*Work instruction 1*.
From the reader comments on the finance blog, copy the passage that opens with the words "As part of the" and closes with "taken for granted.".
*Work instruction 2*.
Pick up the reader comments on the finance blog after the last line shown and continue them.

*Excerpted text*.
━━━━━━━━

I think the Canadian GNP will be good until Fall 2020 despite slowing growth and higher inflation. I think banks are nervous as some players are weak – think Leeman Brothers and cash is king. Hopefully I am wrong yet, like climate change, it is too lousy an outcome to ignore. I think good preferreds are things to own because I don’t think governments want inflation to run wild.

Nothing like launching a climate change war to solve that problem.

#183 Caledondave on 10.21.19 at 11:21 am

Thank you Garth for the lecture. We all need a tune up from time to time. Keeping up with the Jones may seem important to some, but I think living within your means is the most important. To heck with the “influencers” out there. Your advice is not to be ignored or taken lightly. You are just trying to be a good shepherd.

By the way…your doggie photos are priceless and make me smile.

Keep up the good work!

#184 Jesse on 10.21.19 at 11:37 am

As part of the “99%” that doesn’t comment or even read the comments. I come to this site for the content provided and I find it greatly educational and entertaining. I’d like to thank you Garth and guest bloggers and let you know all the wisdom and the countless hours put into the blog is not unappreciated nor taken for granted.

#185 re., CJ on 10.21.19 at 11:40 am

‘Time to shut off the taps to Quebec, a province that adds nothing to Canada but takes everything away from Alberta.’

lol, Quebec runs a pristine show- have you seen provincial balance sheets of late?

━━━━━━━━

*Given entries*.
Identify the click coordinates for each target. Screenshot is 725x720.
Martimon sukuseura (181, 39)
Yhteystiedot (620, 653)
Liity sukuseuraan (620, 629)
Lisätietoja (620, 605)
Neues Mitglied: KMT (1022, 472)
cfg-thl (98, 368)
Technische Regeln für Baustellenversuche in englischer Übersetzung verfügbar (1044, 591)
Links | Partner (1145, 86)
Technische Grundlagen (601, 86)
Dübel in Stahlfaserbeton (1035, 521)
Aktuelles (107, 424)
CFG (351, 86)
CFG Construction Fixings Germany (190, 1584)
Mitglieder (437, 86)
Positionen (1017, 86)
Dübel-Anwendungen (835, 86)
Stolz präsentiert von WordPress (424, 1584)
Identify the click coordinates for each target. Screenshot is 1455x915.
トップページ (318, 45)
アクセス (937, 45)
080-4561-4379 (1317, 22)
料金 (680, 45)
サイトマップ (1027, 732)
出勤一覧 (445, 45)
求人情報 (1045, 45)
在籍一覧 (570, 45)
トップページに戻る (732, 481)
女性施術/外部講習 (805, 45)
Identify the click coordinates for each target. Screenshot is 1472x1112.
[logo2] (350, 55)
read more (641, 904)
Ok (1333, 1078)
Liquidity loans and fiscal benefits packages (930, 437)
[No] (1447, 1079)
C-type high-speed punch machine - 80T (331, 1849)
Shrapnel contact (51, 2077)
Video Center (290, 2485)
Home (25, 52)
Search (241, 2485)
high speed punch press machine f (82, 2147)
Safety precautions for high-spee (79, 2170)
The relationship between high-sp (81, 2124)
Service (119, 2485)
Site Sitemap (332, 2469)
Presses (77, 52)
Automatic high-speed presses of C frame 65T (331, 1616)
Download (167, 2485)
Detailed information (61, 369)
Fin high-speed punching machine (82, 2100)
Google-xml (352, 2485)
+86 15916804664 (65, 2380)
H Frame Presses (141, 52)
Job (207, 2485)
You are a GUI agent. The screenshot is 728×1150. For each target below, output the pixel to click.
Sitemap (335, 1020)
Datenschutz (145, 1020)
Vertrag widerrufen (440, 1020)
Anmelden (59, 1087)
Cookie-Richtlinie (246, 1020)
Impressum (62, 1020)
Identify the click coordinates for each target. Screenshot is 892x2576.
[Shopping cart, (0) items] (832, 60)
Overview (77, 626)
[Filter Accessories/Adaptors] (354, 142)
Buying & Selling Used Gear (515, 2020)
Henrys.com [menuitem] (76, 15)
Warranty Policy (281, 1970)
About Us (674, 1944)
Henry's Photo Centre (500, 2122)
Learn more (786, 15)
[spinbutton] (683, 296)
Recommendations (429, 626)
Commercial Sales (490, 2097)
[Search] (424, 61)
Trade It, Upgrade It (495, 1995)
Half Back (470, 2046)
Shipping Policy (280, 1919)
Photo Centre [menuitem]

━━━━━━━━

*Written answer 1*.
As part of the “99%” that doesn’t comment or even read the comments. I come to this site for the content provided and I find it greatly educational and entertaining. I’d like to thank you Garth and guest bloggers and let you know all the wisdom and the countless hours put into the blog is not unappreciated nor taken for granted.

*Written answer 2*.
Alberta? what a shit show…you chaps voted the NDP in? REAP WHAT YOU SOW

#186 IHCTD9 on 10.21.19 at 11:41 am

#133 Bob on 10.20.19 at 10:20 pm
They fail for two reasons:

1) They love money and pursue it above everything else. The Proverb says that “The LOVE of money if the root of ALL evil.” People love money even more than they love themselves or love others.
____

A good modern revision to this ancient piece of wisdom (for Canadians) would be:

The lust for a lifestyle (or even the impression given thereof) is the root of all insolvencies.

Folks don’t think you’ve made it until you own some RE, and a nice car (or truck), and go on a couple sunny vacations every year.

All of these things can be had via borrowing – hence the giant hole we are in.

You’re nothing but a tool if you can be so affected by the expectations of your peers. You don’t need a clique to join, you need some bloody self confidence/respect.

If you can’t find a reason to feel happy and content without the approval of others, please move to the Boreal forest before you spend yourself into a hole you’ll never climb out of.

#187 NoName on 10.21.19 at 11:44 am

#173 IHCTD9 on 10.21.19 at 10:18 am

Everything is slow grinding to a halt, here where we are was ok 12-13yrs ago then slowly small stores and pa and pa business are leaving, empty store fronts, even vape shope could not make it…

Politicians are detached from what is going on that it’s not even funny any more. I gues by being bombarded with bs from lobyeests doesn’t suprise.

I wish I can get that deal business lunches during work hours, insted I have to fight with robots. #$&@$ never stop working, but to reduce to complete task lot more often that it would be tolerated for person to do that…

#188 NoName on 10.21.19 at 11:46 am

#$&@$ never stop working, but to reduce to complete task lot more often that it would be tolerated for person to do that…

Should read

#$&@$ never stop working, but do refuze to complete task lot more often that it would be tolerated for person to do that…

#189 Classical Liberal Millennial on 10.21.19 at 11:58 am

I’ve suggested this before and I’ll keep at it. Make comments linked to someone’s Facebook or Google account. Something that will show a real name or at least not some name that we can type in however we want each time. When your identity is tied to your words and you aren’t anonymous, it’s not as much the Wild West like Reddit and Twitter.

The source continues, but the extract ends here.